19 bb) Auch das weitere Argument des FG, es sei vom Kläger nicht konkretisiert worden, welche weitere Aufklärung er nach der ergänzenden schriftlichen Stellungnahme des Sachverständigen noch habe betreiben wollen, rechtfertigt die Ablehnung des Anhörungsantrags nicht. Es trifft zwar zu, dass der Kläger keine weitere Erklärung in diesem Sinne abgegeben hat. Nach dem Prozessverlauf und den schriftlich vorgetragenen Einwendungen des Klägers gegen das Sachverständigengutachten lag es trotz der ergänzenden Gegenäußerung durch den Sachverständigen auf der Hand, dass der Kläger seine bereits vorgebrachten und dem FG bekannten Einwendungen bei der Anhörung vertiefen und den Sachverständigen damit persönlich konfrontieren wollte. Die vom FG im Streitfall aufgestellte Anforderung an einen zulässigen Anhörungsantrag, der Kläger habe auf der Grundlage des ergänzenden Sachverständigengutachtens seinen Aufklärungsbedarf nochmals darlegen müssen, missachtet den Grundsatz, dass einem Anhörungsbegehren grundsätzlich auch dann zu entsprechen ist, wenn das Gericht selbst —wie im Streitfall— keinen Erläuterungsbedarf mehr sieht (vgl. hierzu oben unter II.1.a).

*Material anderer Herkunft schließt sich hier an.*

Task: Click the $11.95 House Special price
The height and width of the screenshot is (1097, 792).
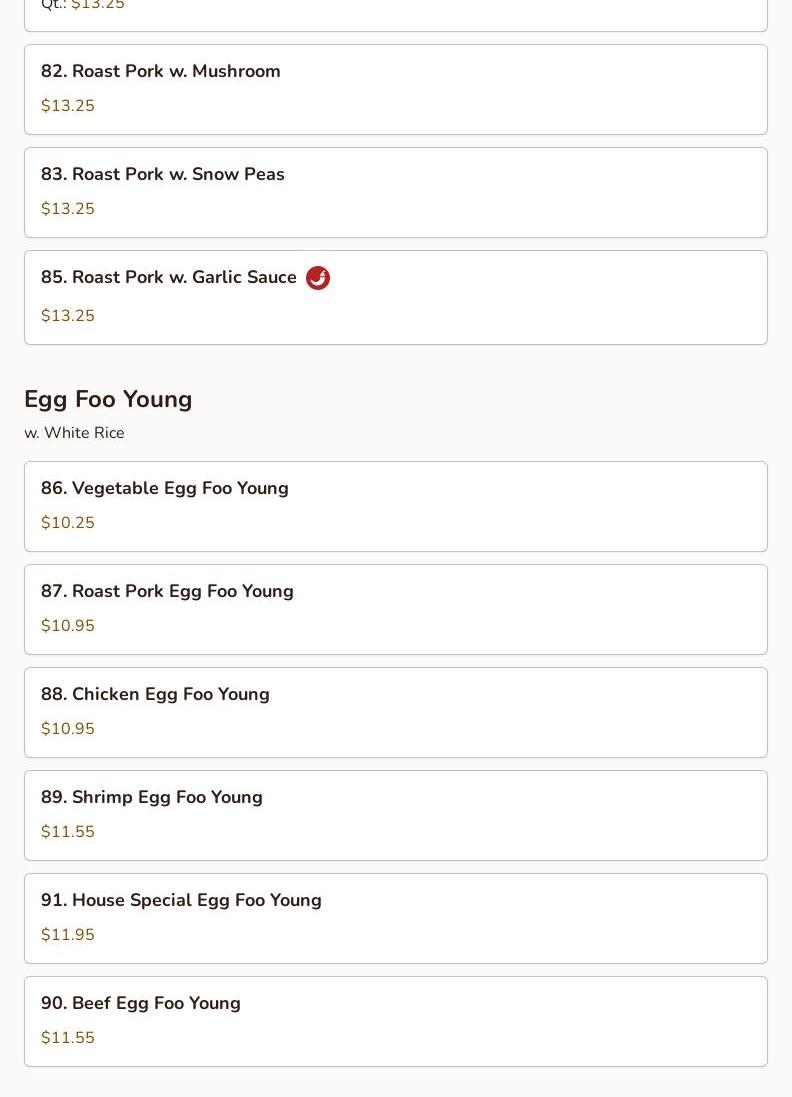Action: click(68, 935)
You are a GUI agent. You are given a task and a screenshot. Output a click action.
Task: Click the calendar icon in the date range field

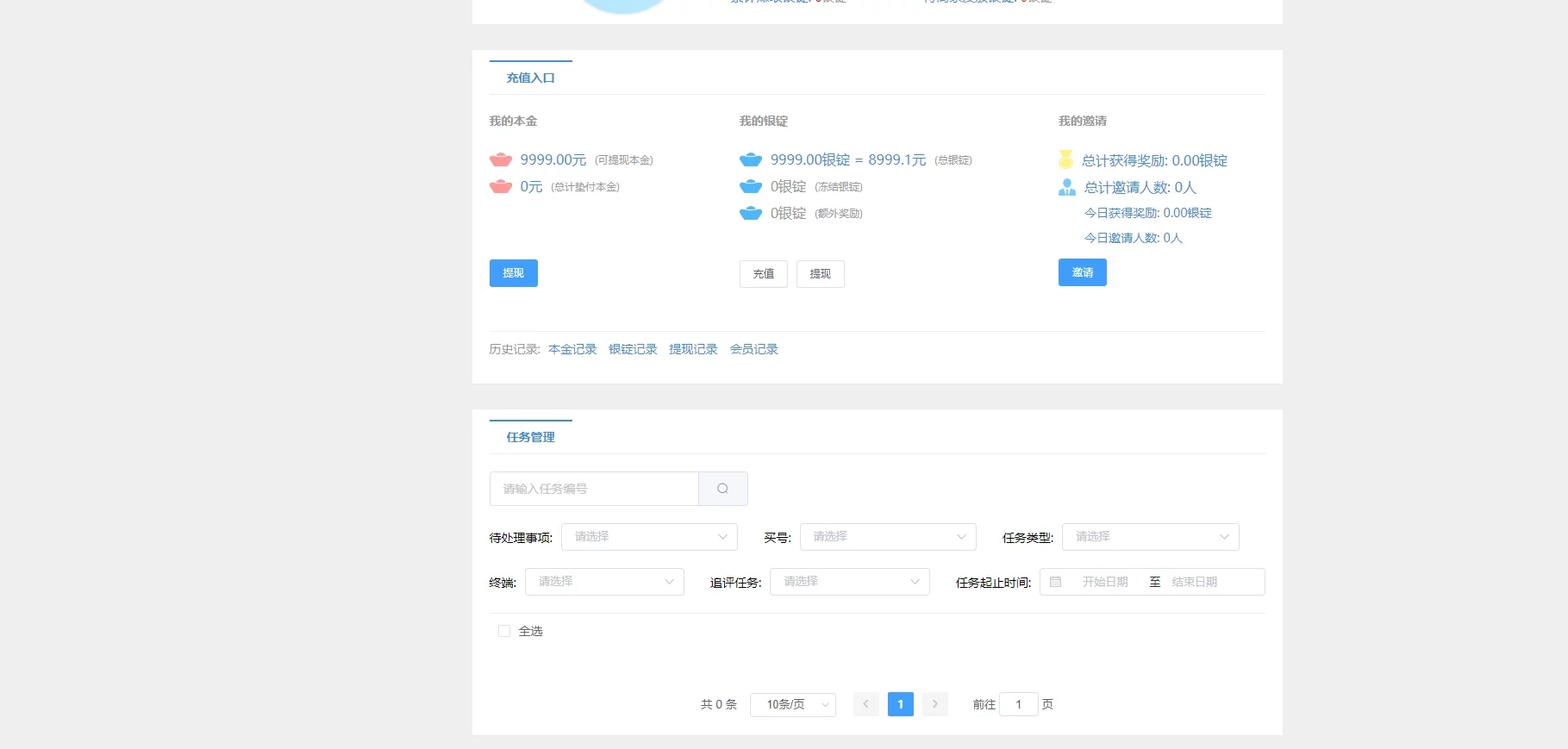(1055, 582)
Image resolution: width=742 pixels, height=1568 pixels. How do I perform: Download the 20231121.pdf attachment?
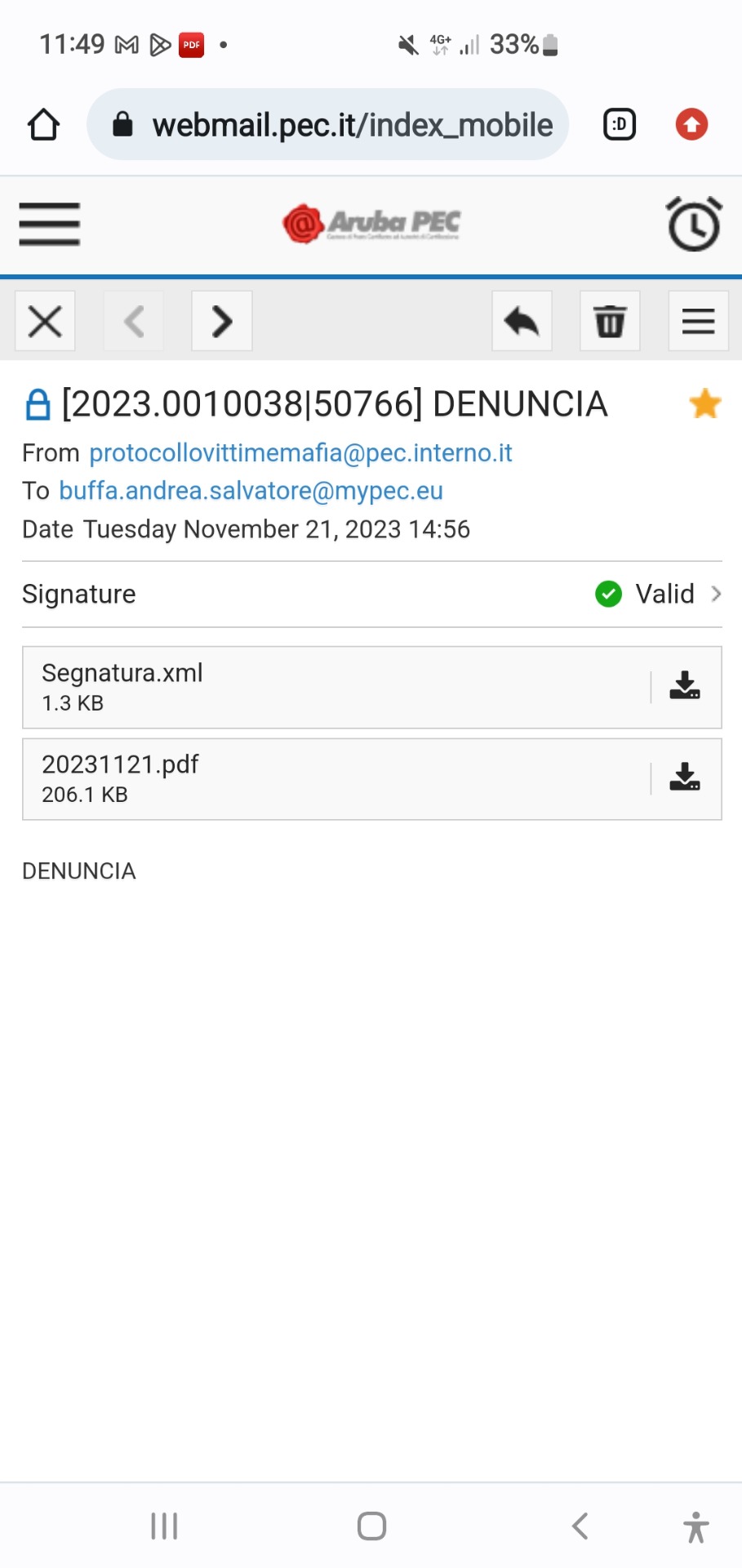coord(684,778)
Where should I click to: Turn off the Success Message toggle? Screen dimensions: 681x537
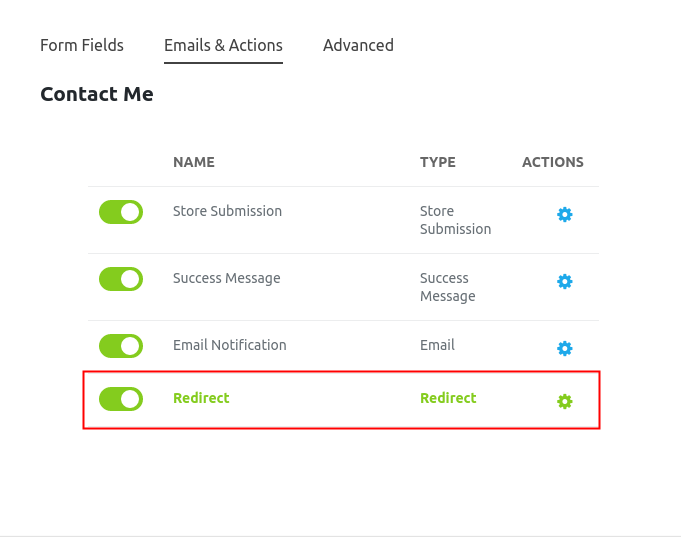(x=121, y=279)
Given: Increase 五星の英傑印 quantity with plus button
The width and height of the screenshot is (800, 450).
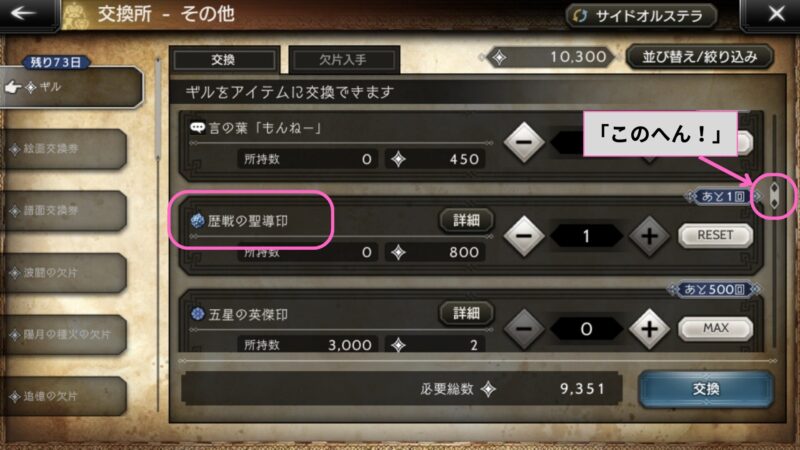Looking at the screenshot, I should click(x=649, y=329).
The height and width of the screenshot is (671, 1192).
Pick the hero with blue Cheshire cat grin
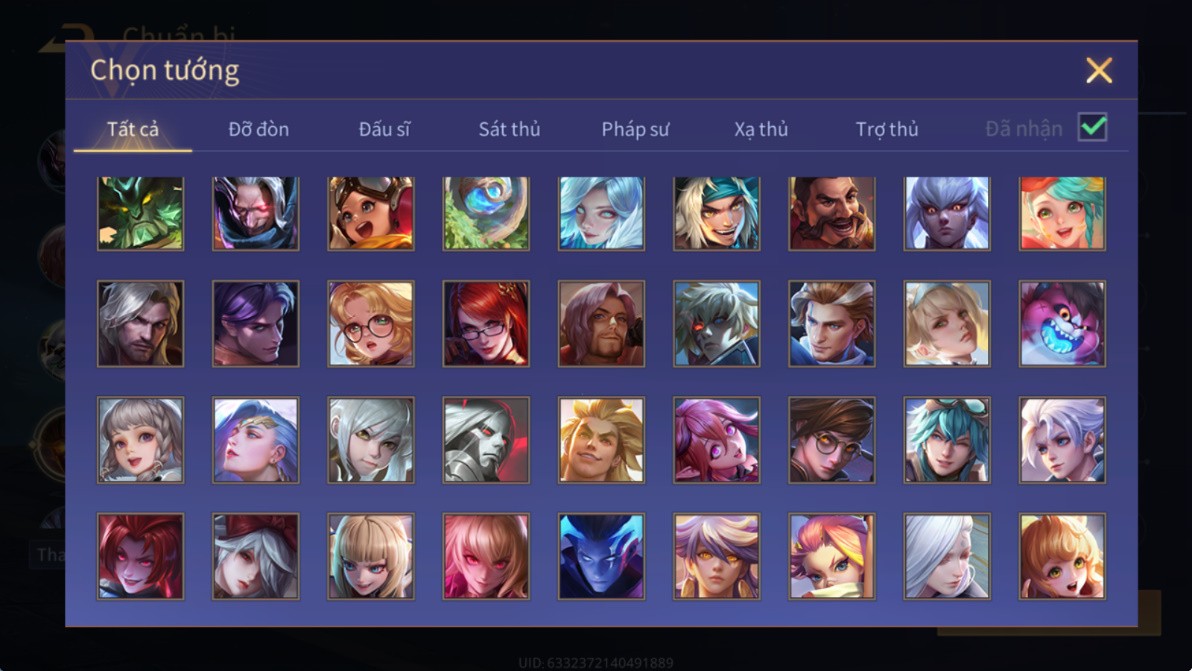coord(1062,324)
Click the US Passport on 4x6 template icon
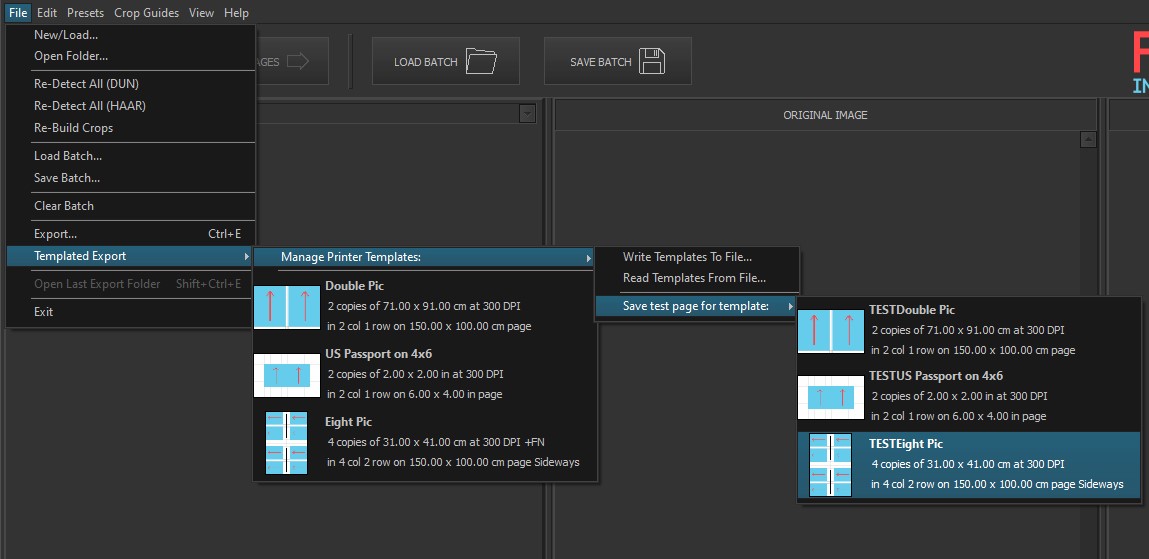1149x559 pixels. [x=286, y=376]
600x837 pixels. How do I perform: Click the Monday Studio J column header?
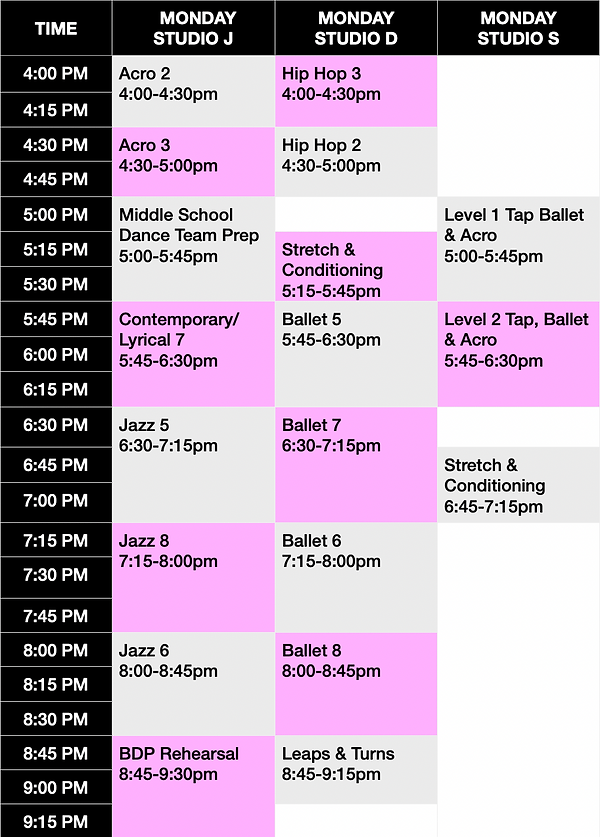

20 2. Das angefochtene Urteil beruht auf dem Verfahrensfehler (vgl. § 119 Nr. 3 FGO).
21 3. Der Senat hält es gemäß § 116 Abs. 6 FGO für ermessensgerecht, die Vorentscheidung aufzuheben und die Sache zur anderweitigen Verhandlung und Entscheidung an das FG zurückzuverweisen.
22 4. Über die weiteren in der Beschwerdebegründung vorgebrachten Zulassungsgründe ist nicht mehr zu entscheiden.